→ **SOURCE INFORMATION**
*** Begin section ***
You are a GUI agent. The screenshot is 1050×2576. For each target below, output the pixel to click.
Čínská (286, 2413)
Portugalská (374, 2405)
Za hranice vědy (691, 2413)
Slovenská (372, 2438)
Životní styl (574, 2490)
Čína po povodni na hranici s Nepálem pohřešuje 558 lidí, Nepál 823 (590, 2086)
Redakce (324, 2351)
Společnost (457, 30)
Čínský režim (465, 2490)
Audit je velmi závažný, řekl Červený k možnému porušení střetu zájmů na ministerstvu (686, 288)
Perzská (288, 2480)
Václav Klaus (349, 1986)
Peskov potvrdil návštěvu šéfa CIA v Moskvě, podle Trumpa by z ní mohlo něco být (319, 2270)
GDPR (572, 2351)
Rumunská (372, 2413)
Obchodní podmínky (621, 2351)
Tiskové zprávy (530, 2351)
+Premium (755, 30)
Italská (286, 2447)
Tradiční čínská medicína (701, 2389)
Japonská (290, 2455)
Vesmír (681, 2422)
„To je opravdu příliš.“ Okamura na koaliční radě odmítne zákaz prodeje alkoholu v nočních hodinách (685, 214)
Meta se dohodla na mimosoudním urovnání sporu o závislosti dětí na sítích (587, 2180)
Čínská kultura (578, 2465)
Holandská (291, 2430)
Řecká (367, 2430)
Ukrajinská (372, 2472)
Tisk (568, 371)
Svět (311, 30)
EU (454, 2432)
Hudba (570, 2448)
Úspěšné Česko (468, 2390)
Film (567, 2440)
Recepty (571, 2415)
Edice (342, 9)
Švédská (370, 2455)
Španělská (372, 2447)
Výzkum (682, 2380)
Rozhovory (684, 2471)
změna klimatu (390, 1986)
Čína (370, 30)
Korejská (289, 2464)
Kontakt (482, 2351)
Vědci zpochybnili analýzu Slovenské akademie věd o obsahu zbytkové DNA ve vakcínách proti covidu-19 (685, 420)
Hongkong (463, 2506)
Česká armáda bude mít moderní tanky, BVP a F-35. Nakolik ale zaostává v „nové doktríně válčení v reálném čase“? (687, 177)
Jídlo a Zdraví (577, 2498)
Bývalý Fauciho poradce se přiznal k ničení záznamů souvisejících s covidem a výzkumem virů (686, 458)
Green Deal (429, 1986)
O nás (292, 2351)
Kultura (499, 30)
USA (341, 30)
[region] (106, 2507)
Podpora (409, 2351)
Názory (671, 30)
*** End section ***
→ **ASSIGNMENT**
Take the records above and return, word for word, only the lines that fall from the line with "Kontakt (482, 2351)" to the line with "Jídlo a Zdraví (577, 2498)", both of them included.

→ **SOLUTION**
Kontakt (482, 2351)
Vědci zpochybnili analýzu Slovenské akademie věd o obsahu zbytkové DNA ve vakcínách proti covidu-19 (685, 420)
Hongkong (463, 2506)
Česká armáda bude mít moderní tanky, BVP a F-35. Nakolik ale zaostává v „nové doktríně válčení v reálném čase“? (687, 177)
Jídlo a Zdraví (577, 2498)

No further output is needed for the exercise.